Kami Rita Sherpa in the Everest Summit on May 17, 2023.

Kami Rita Sherpa, 53, reached his 27th summit on Wednesday, according to the president of Seven Summit Treks, Migma Sherpa, company that organized the expedition. The NeverRest Project has chosen Kami Rita Sherpa as an ambassador to carry out this action and raise awareness about the waste that we leave not only at the highest point in the world, but also in protected areas and natural parks all over the planet.

“It is important to make the world aware to respect the environment so future generations could enjoy it. Kami Rita Sherpa is an elite mountaineer who has been to the summit of Everest the most times, he is Nepali and very concerned with the preservation of the mountains. Beside all this he always make visible the talent from the local Nepalese communities, often forgotten or relegated to a second place”, said the CEO and founder of The NeverRest Project, Frédéric Kauffmann, after knowing about the new milestone of Kami Rita Sherpa, to whom he congratulated “on this new success in his career and, above all, for having returned to Base Camp in good health”.

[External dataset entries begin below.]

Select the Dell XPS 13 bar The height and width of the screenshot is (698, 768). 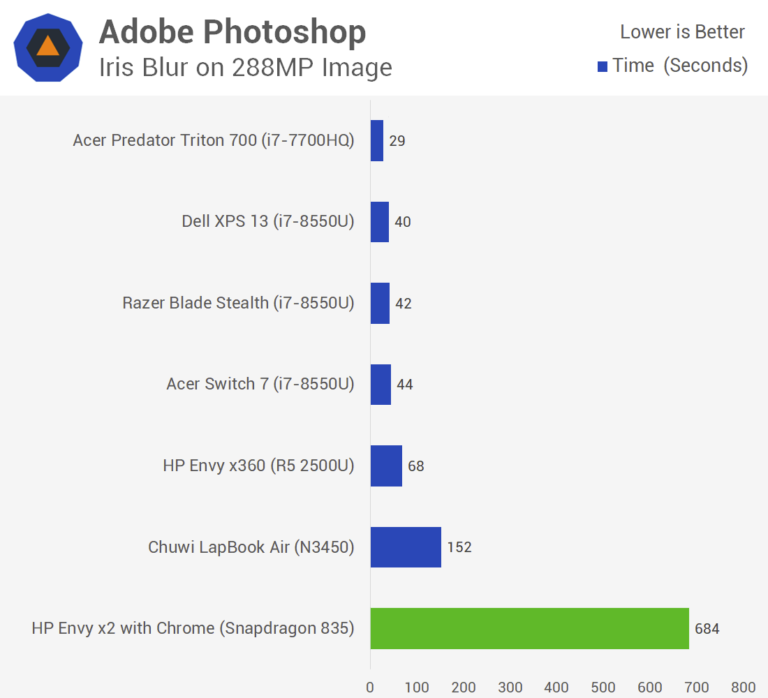[380, 222]
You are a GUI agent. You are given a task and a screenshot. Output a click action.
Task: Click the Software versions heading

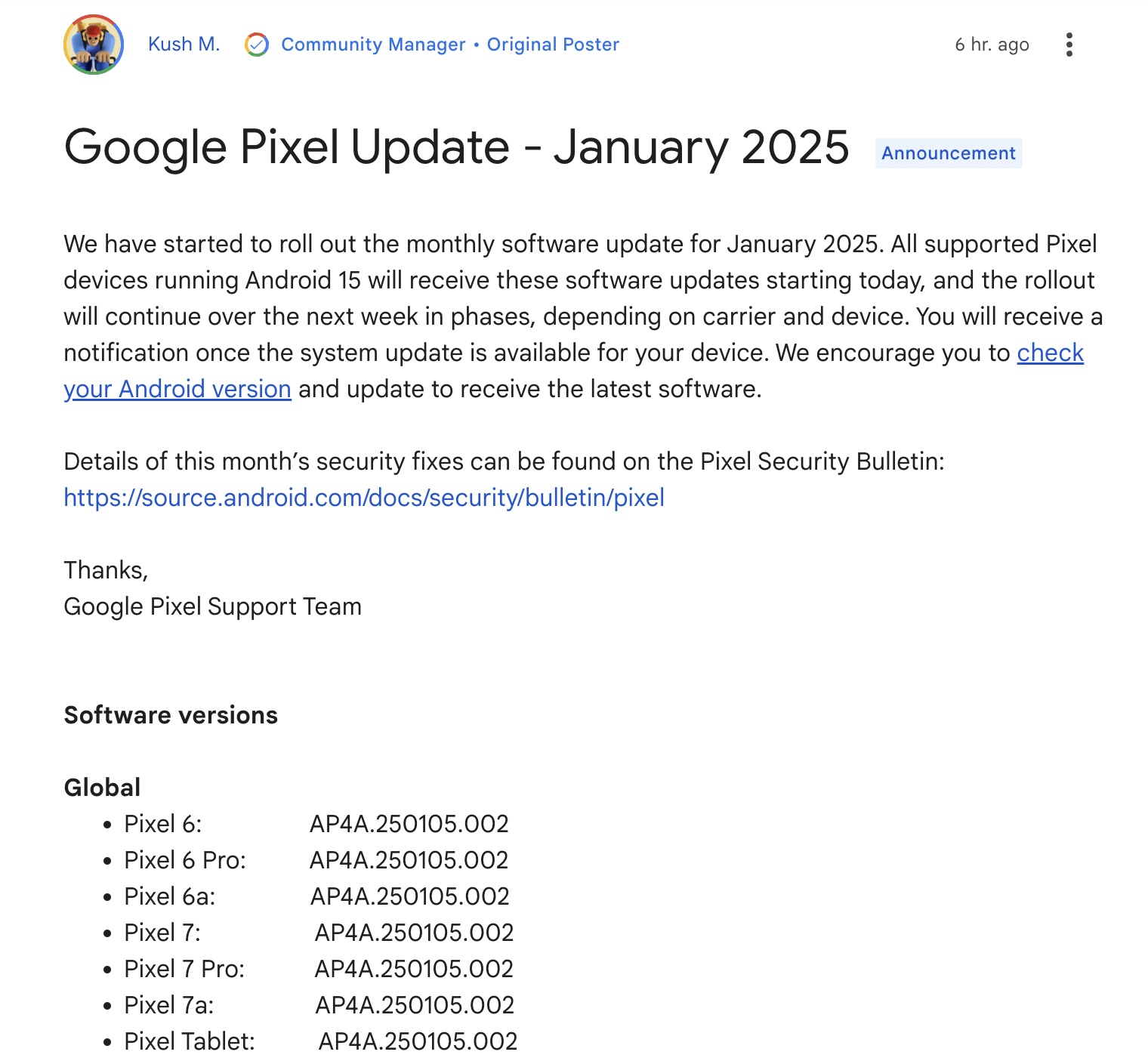click(171, 715)
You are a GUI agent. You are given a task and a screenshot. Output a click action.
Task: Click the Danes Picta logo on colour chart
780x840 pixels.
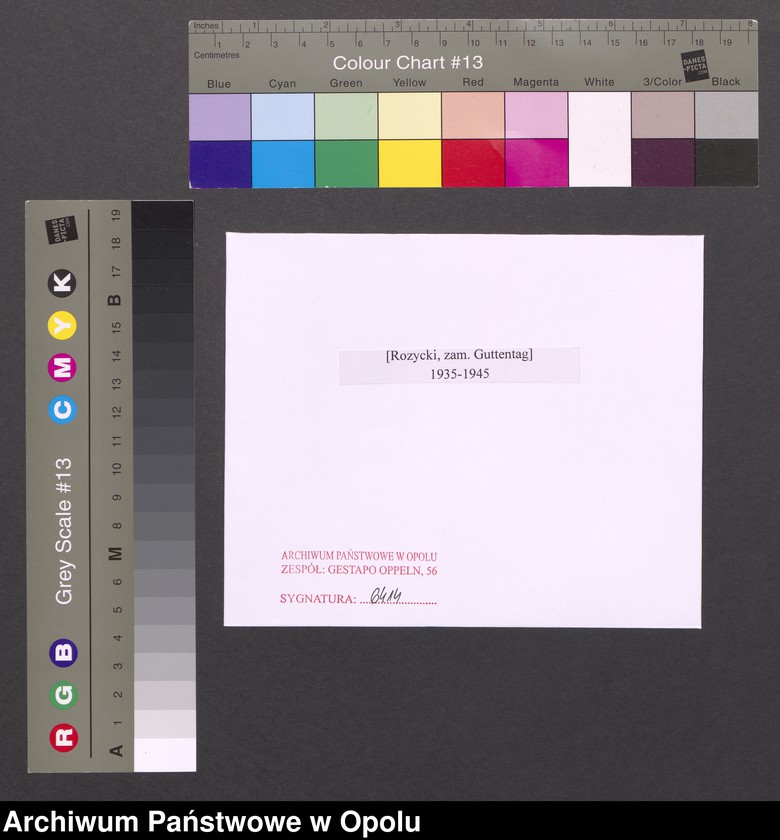pyautogui.click(x=694, y=64)
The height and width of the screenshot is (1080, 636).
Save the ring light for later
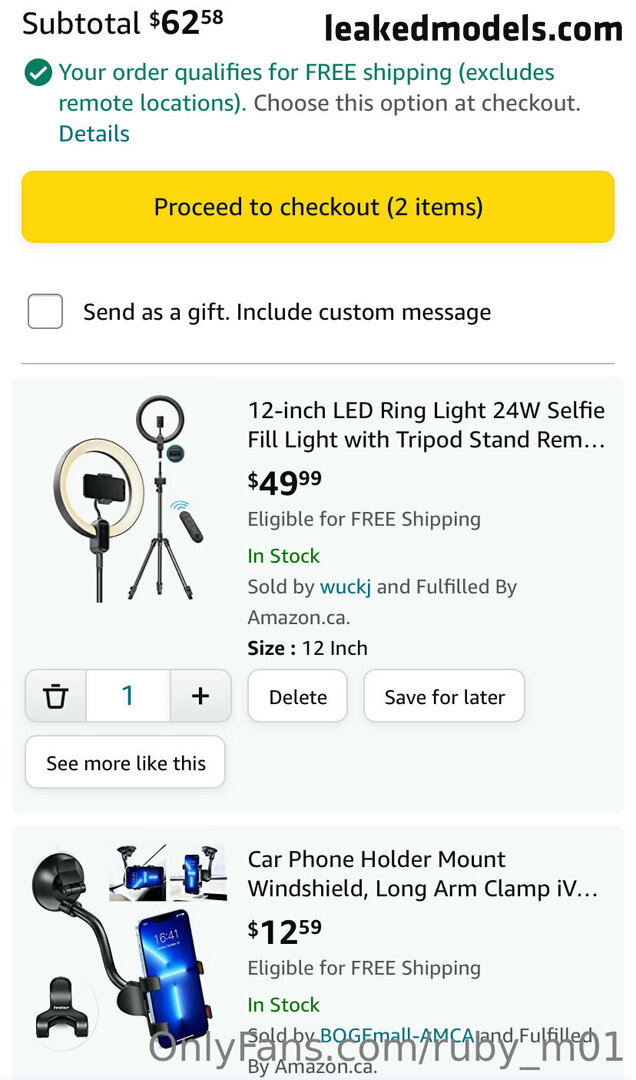(x=444, y=697)
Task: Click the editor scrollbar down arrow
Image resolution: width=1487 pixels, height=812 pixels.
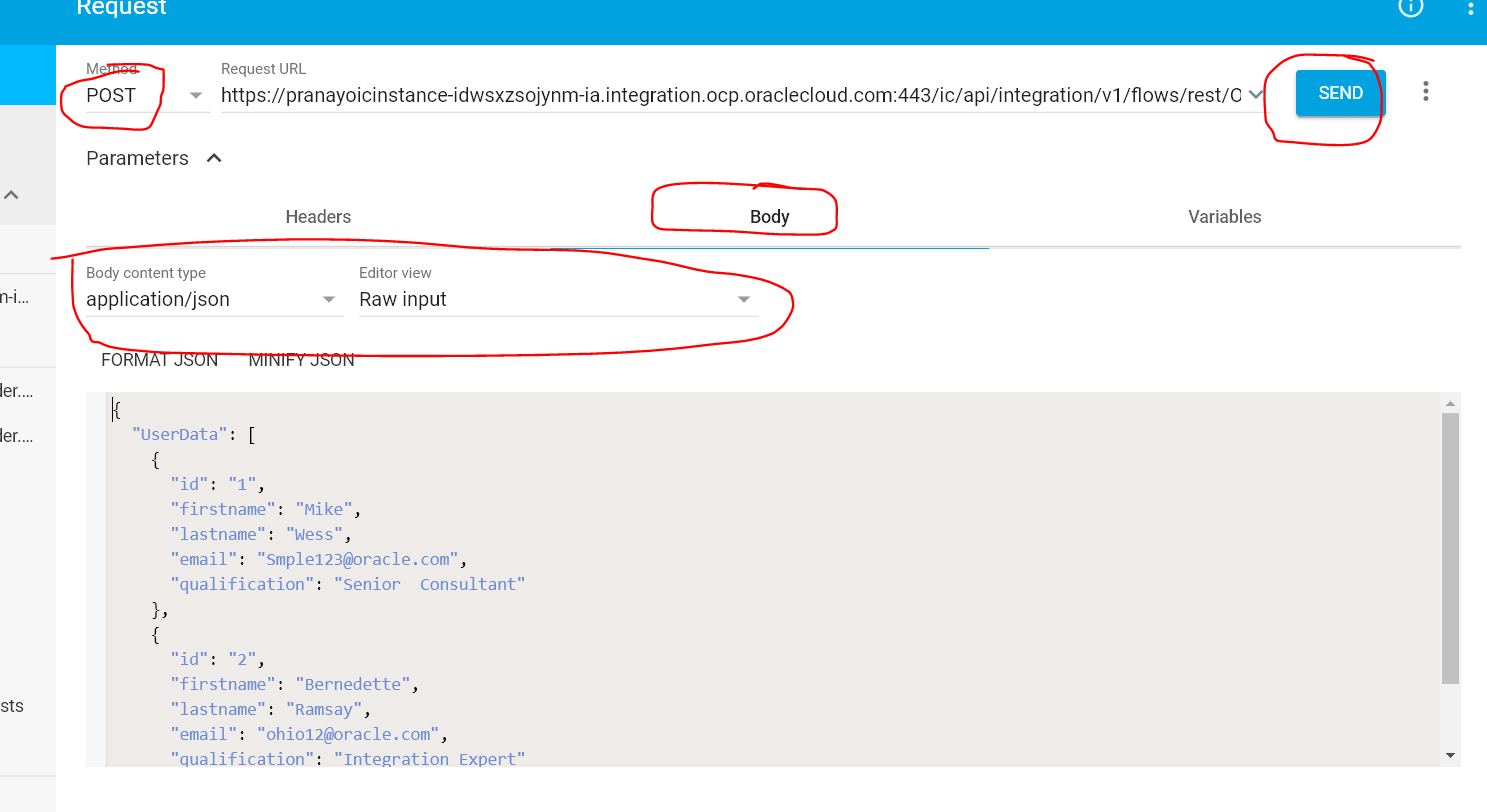Action: pos(1451,755)
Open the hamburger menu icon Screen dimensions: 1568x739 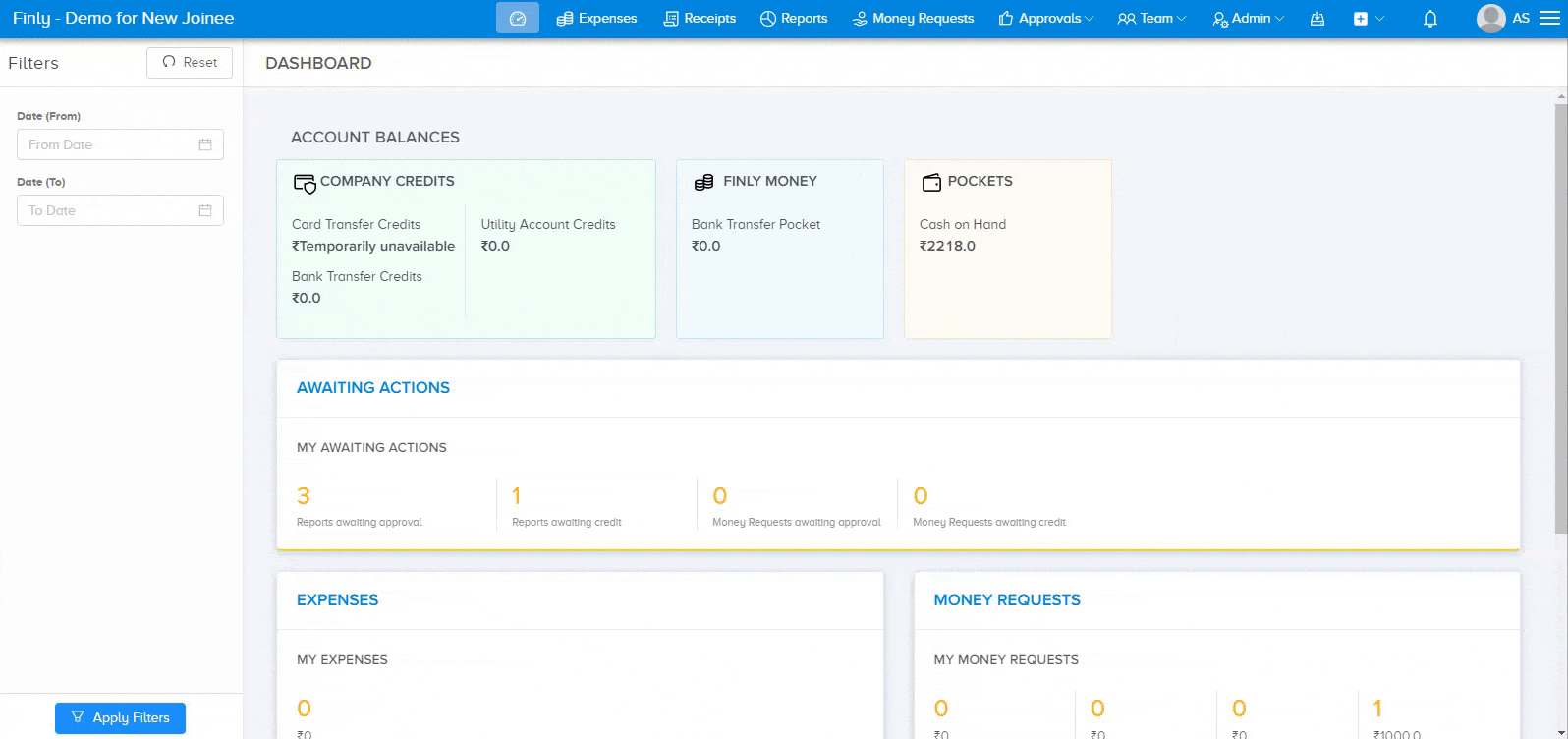[x=1552, y=19]
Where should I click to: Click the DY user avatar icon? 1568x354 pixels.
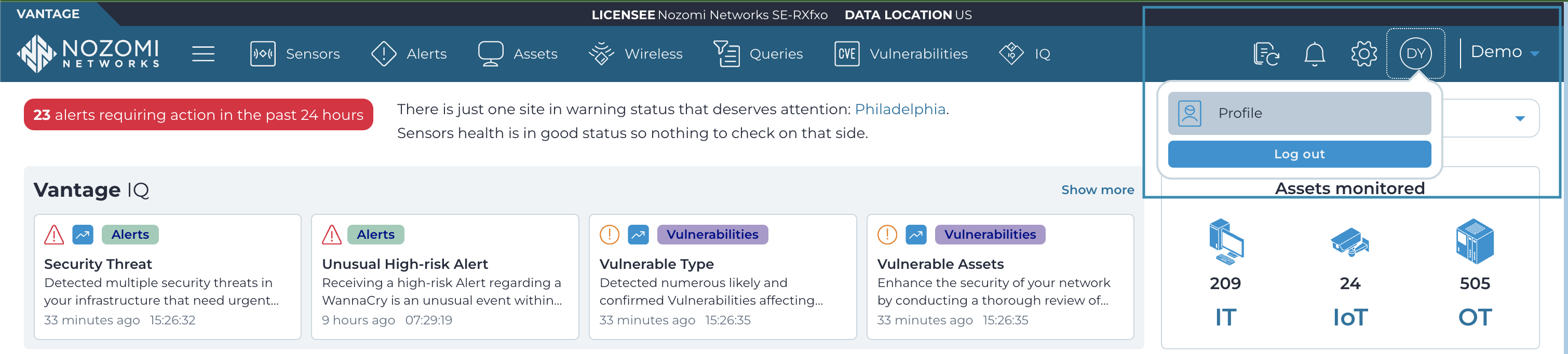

Kami Rita Sherpa in Camp 4 of Mount Everest on May 17, 2023.

About The NeverRest Project

The NeverRest Project is an environmental and technological engineering company that works to implement a system of sustainable actions and a self-sufficient circular economy aimed at environmental protection and management, to achieve a better balance between tourism and the ecosystem.

The NeverRest Project and the Government of Nepal have been working together since 2021 on pioneering lines of development of regenerative tourism in high mountains with the aim of positioning Nepal as an international benchmark for sustainability and environmental management. The first agreement between the Government of Nepal and The NeverRest Project was signed in October 2021 and the collaboration was announced at the Sustainable Mountain Development Conference held in Chandragiri Hills, Nepal in December 2022.

The NeverRest Project team is made up of engineers, technological specialists, biologists, climate change experts and mountaineers, among others, who work cross-cuttingly on different solutions to apply improvements in the field of sustainability in the current Nepali tourism model, always in close collaboration with the Government. One of the main agreed actions is to give more visibility to the country’s local mountain specialists, who, due to their experience in high mountains, make up the elite of world mountaineering and represent extremely valuable human capital for Nepal that the country itself wants to empower and place in the place they deserve.

Other important actions that are currently being developed at The NeverRest Project are environmental measurements on Everest, the design of a sustainable Base Camp, the calculation of the environmental impact footprint of visitors, and different proposals for engineering solutions to manage long-term term waste derived from high-altitude tourism.